20. Juni 1953 (Samstag) - Presseschau
Pressestimmen West:
Unter der Überschrift "Der Blutzeuge" beschäftigt sich die Berliner "Neue Zeitung" mit der sowjetischen Bekanntgabe der Hinrichtung von Willi Göttling: "Von dieser ganzen "Bekanntmachung" entspricht nur soviel der Wahrheit, daß Göttling Westberliner ist und den Tod erleiden mußte. Alles andere ist erfunden und formuliert nach einem Muster, das man von kommunistischen Justizkomödien zur Genüge kennt, um die nackte und brutale Tatsache zu rechtfertigen, daß die Sowjets einen Berliner ergriffen, der mir den Vorgängen am 16. und 17. Juni gar nichts zu tun hatte, und ihn als Exempel sowjetischer "Rechtsauffassung" ums Leben brachten. Willi Göttling, arbeitsloser Maler, Vater zweier Kinder, seit dem Kriege ein herzkranker Mann, hatte am Dienstagmorgen gegen 9.30 Uhr seine Wohnung verlassen, um zum Facharbeitsamt in der Sonnenallee zu fahren. Dazu mußte er die U-Bahn benutzen, die ein Stück durch den sowjetischen Sektor führt. Das wurde ihm zum Verhängnis. [...] Aber Göttling hatte seinen Wohnsitz in Westberlin, und das bereits genügte offensichtlich der sowjetischen Militärjustiz, um aus ihm einen Zeugen für die Behauptung zu machen, daß westliche Agenten die Volkserhebung des 16. und 17. Juni angestiftet hätten. In Wahrheit machten sie Willi Göttling zum Blutzeugen für skrupellose Willkür und Unmenschlichkeit."
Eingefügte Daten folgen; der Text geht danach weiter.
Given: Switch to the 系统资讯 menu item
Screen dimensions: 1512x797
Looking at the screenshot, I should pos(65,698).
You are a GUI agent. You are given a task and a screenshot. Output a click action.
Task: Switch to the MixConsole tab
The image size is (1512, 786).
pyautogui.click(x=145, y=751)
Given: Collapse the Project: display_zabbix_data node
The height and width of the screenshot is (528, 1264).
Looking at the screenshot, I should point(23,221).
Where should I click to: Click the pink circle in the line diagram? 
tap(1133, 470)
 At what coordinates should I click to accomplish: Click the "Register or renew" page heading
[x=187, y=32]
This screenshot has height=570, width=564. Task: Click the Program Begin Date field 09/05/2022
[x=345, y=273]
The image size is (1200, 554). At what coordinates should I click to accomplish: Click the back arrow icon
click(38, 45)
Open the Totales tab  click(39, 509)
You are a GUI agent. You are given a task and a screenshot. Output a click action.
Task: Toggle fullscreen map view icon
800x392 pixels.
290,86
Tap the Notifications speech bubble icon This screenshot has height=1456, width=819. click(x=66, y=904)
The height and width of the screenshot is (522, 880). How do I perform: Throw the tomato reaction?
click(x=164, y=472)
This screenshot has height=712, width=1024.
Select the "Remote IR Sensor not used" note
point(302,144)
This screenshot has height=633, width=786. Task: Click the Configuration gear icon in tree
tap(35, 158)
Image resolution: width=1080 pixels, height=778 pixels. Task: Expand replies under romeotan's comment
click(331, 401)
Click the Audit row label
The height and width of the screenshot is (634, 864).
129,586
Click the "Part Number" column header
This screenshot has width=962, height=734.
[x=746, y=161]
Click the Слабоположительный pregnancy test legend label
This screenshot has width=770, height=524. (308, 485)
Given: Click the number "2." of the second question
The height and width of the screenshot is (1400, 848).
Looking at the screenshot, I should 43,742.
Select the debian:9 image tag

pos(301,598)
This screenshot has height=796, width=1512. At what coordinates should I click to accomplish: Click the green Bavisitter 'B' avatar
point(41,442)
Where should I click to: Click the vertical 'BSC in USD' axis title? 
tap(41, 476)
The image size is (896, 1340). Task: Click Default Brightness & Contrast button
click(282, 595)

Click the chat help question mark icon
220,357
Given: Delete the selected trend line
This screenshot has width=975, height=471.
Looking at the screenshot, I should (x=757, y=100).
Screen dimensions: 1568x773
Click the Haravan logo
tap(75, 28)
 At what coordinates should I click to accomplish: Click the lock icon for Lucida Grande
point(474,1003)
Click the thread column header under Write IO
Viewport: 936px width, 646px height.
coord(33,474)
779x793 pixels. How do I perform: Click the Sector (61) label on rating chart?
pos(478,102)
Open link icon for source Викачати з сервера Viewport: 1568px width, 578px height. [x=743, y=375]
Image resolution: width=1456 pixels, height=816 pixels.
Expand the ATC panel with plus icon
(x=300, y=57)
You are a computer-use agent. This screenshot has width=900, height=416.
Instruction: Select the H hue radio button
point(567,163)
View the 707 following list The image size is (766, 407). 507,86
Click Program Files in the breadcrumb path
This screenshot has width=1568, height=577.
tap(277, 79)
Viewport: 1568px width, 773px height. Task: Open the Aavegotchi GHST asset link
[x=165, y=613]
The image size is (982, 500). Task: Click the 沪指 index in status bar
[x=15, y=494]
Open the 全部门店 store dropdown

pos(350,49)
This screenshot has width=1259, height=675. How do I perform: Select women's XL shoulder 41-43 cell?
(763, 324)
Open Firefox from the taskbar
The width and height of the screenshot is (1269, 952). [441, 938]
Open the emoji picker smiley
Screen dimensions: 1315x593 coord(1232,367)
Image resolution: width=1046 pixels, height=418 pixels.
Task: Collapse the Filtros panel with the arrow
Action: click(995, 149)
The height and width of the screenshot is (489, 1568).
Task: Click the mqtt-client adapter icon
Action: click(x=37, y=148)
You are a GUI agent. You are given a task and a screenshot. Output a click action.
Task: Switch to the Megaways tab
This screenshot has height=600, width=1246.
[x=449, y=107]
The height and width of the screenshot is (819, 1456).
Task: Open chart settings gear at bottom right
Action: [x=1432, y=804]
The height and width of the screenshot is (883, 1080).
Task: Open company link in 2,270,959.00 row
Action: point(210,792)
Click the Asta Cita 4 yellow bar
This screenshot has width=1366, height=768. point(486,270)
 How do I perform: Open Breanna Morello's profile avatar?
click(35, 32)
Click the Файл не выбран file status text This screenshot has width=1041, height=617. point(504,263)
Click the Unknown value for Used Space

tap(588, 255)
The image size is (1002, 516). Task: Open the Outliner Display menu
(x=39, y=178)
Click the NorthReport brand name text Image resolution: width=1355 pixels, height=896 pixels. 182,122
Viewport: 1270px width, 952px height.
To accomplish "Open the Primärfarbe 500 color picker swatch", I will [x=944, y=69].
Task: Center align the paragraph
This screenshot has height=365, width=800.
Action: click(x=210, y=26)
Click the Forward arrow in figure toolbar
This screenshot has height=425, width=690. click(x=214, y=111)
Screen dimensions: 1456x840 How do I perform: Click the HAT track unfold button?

In seinen "Bemerkungen zur Lage" beschäftigt sich der Berliner "Tagesspiegel" mit der sowjetischen Besatzungsmacht: "Es wird immer klarer, daß die Sowjets das von ihnen beherrschte deutsche Gebiet darum so hermetisch abgesperrt haben, weil sie die Nachrichten fürchten, die jetzt von dort in die Welt gehen würden - Nachrichten von dem Aufstand in der gesamten Sowjetzone wie von den heimtückisch-brutalen Repressalien gegen die Bevölkerung. Sie können trotzdem nicht verhindern, daß man weiß, was vorgeht, und selbst wenn sie jede einzelne Nachrichtenquelle und jede einzelne Spählücke verstopfen könnten, würde man die Wirklichkeit kennen. Überdies treibt sie zu Rachgier und Mordrausch das Gefühl, daß diese Junitage ihnen für alle Zeiten etwas genommen haben, was vorher als ihre unverbrüchliche Spezialität erschien. Das Magiertum der "Volksdemokratie" mit dem Byzantinismus der Geknechteten und der Haltbarkeit der Sklavenketten ist sogar vor den Blinden als Märchenrausch kompromittiert. So steht vor den Sowjets das Wort Berlin wie Flammenschrift. Hier fing der Aufstand an, hier nur konnte er anfangen."
Pressestimmen Ost:
Über "Die nächsten Aufgaben" handelt der Kommentar des "Neuen Deutschland": "Außerdem müssen nun, wie schon Ministerpräsident Grotewohl und der Generalsekretär des ZK der SED, Walter Ulbricht, auf der Tagung des Berliner Parteiaktivs erklärten, die notwendigen Maßnahmen eingeleitet werden, um den Fünfjahrplan im Sinne einer beträchtlichen Vergrößerung der Produktion von Waren des Massenbedarfs und im Sinne der Verbesserung der Versorgung der Bevölkerung mit Lebensmitteln und Industriewaren zu überprüfen. Dazu wird es notwendig sein, eine gewisse Einschränkung des Entwicklungstempos der Schwerindustrie in Kauf zu nehmen sowie eine gewisse Einschränkung des Umfangs unserer Industriebauten. Aber die Vergrößerung der Erzeugung von Waren des Massenbedarfs ist gegenwärtig die wichtigste wirtschaftliche Aufgabe. Durch die Lösung dieser Aufgabe wird sich das Lebensniveau der Bevölkerung der DDR weiter heben. Die Deutsche Demokratische Republik wird zu Anziehungspunkt für die Bevölkerung Westdeutschlands werden.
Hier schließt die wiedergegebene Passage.